** Begin DATA SECTION **
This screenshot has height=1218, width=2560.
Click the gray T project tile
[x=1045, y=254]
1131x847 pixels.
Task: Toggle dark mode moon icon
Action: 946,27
** End DATA SECTION **
## WHAT TO DO
Render the lines above as a JSON list of strings, one string per line, omitting any blank lines.

## FULL OUTPUT
[
  "This screenshot has height=1218, width=2560.",
  "Click the gray T project tile",
  "[x=1045, y=254]",
  "1131x847 pixels.",
  "Task: Toggle dark mode moon icon",
  "Action: 946,27"
]